**What is expected**. Please reproduce all of the data below exactly, leaving each picture out.

**Records for the exercise**.
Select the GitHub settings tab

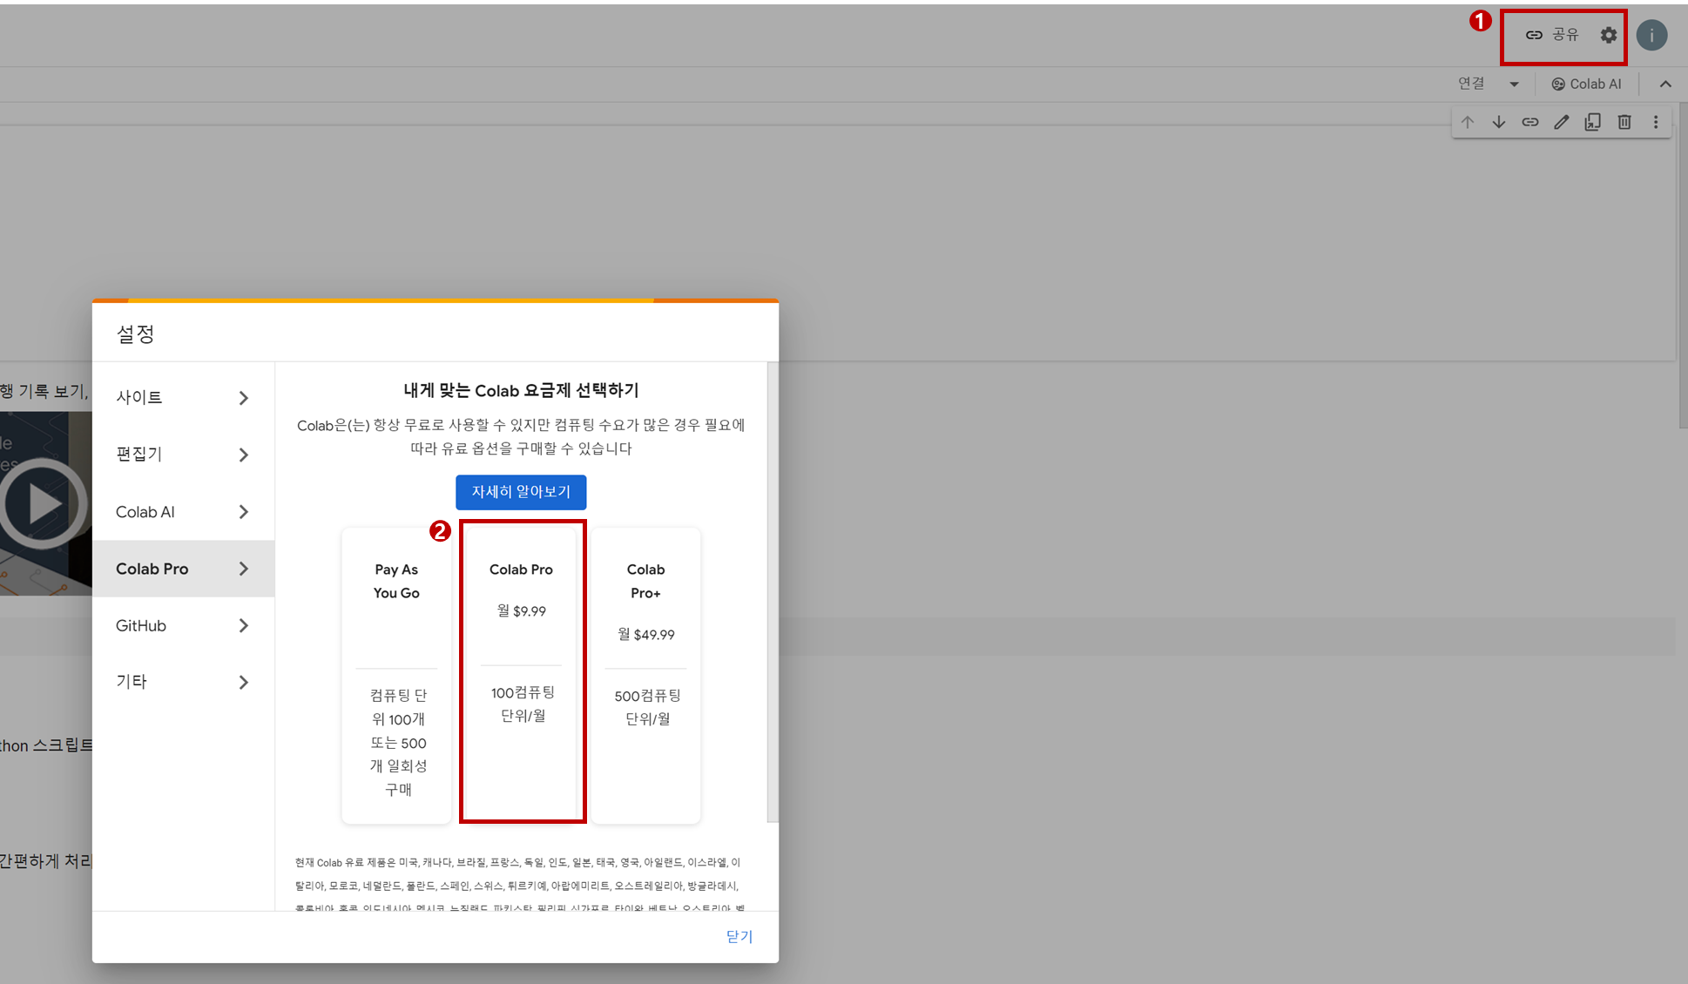pyautogui.click(x=183, y=625)
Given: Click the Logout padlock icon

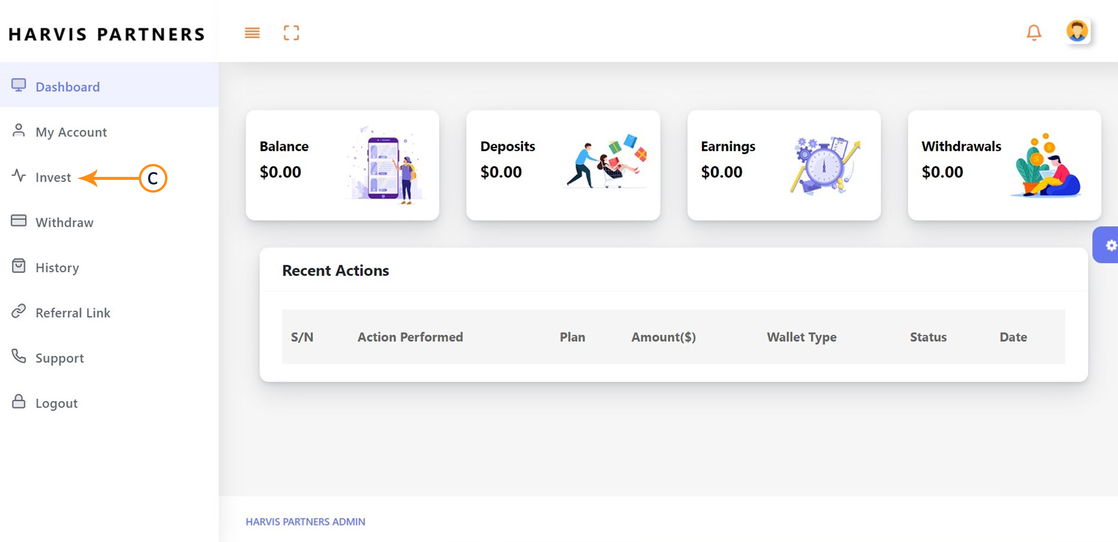Looking at the screenshot, I should pyautogui.click(x=19, y=401).
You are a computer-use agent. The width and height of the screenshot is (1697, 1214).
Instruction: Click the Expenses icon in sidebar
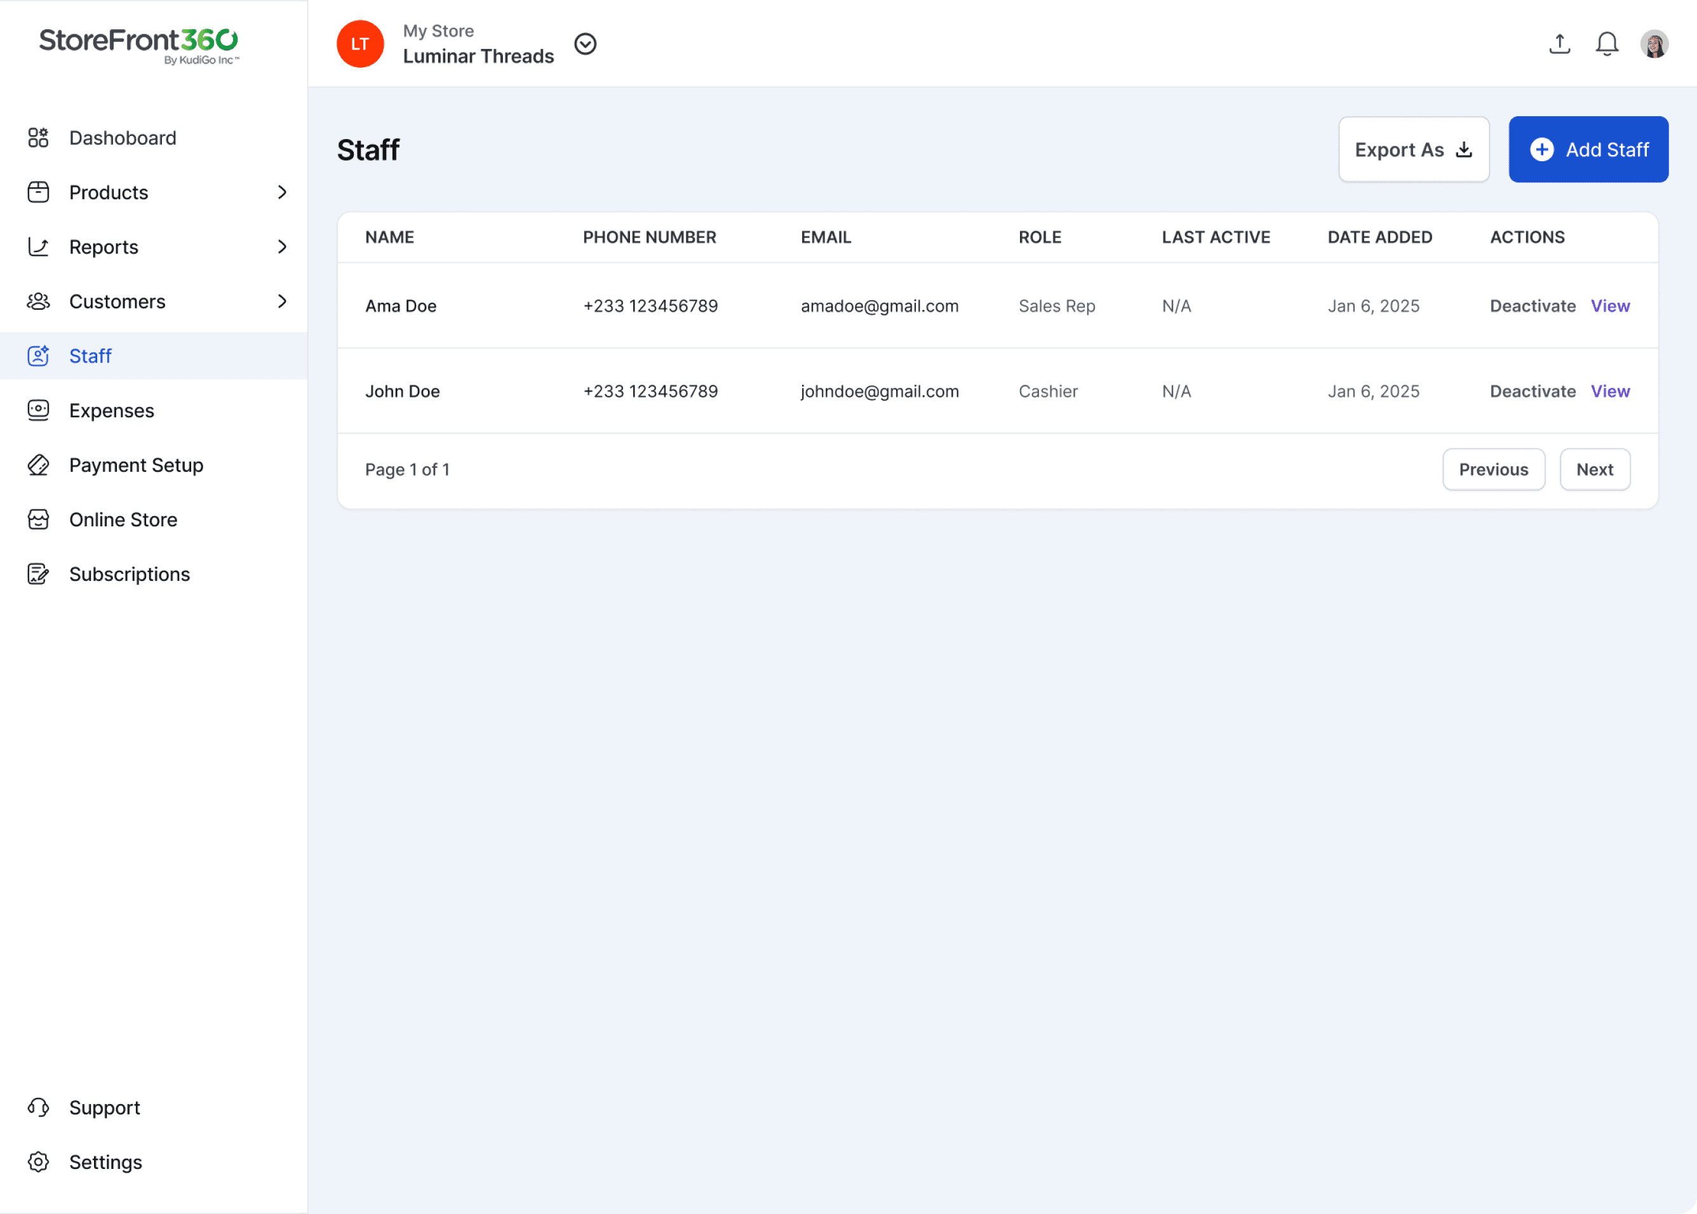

**Your response**.
Select the GitHub settings tab

pyautogui.click(x=183, y=625)
Given: Click the Logout padlock icon

Looking at the screenshot, I should pyautogui.click(x=19, y=401).
You are a computer-use agent. The width and height of the screenshot is (1697, 1214).
Instruction: Click the Expenses icon in sidebar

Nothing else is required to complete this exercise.